= What to do =
Across the data below, how many lines have the word "computer" in them? Give the number and nothing else.

= Data entries =
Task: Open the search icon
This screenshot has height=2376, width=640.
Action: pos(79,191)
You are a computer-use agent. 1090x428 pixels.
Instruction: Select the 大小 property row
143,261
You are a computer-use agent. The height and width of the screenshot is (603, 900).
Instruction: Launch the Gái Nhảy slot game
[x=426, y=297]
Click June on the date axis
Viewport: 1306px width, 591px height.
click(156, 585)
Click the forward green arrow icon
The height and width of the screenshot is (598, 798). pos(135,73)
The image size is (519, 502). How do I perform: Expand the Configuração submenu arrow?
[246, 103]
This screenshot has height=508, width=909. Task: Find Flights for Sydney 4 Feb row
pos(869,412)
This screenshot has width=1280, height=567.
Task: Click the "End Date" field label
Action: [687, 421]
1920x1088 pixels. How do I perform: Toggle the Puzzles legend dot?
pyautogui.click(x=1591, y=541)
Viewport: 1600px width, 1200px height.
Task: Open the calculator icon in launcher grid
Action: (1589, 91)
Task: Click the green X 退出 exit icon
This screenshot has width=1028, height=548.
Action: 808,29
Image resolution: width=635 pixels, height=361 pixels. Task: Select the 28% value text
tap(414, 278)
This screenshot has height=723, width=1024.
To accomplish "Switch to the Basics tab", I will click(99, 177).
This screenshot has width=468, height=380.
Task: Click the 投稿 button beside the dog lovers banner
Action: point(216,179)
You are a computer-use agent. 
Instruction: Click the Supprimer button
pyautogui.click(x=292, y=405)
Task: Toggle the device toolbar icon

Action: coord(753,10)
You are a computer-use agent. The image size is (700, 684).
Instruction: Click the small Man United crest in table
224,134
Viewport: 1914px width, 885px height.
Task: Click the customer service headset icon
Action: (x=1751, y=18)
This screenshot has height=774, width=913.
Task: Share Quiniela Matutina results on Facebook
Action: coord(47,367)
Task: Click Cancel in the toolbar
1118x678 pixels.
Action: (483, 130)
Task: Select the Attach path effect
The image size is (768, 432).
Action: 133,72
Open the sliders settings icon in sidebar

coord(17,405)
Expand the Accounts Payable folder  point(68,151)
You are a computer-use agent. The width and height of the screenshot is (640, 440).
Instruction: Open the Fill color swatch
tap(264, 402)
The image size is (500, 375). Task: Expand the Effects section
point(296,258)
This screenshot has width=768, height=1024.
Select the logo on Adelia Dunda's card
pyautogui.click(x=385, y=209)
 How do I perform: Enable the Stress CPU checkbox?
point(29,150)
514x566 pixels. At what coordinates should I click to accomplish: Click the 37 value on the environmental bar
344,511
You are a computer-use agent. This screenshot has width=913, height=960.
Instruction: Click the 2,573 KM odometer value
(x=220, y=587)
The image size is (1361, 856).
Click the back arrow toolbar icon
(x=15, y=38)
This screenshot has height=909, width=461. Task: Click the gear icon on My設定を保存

= Exercise answer =
6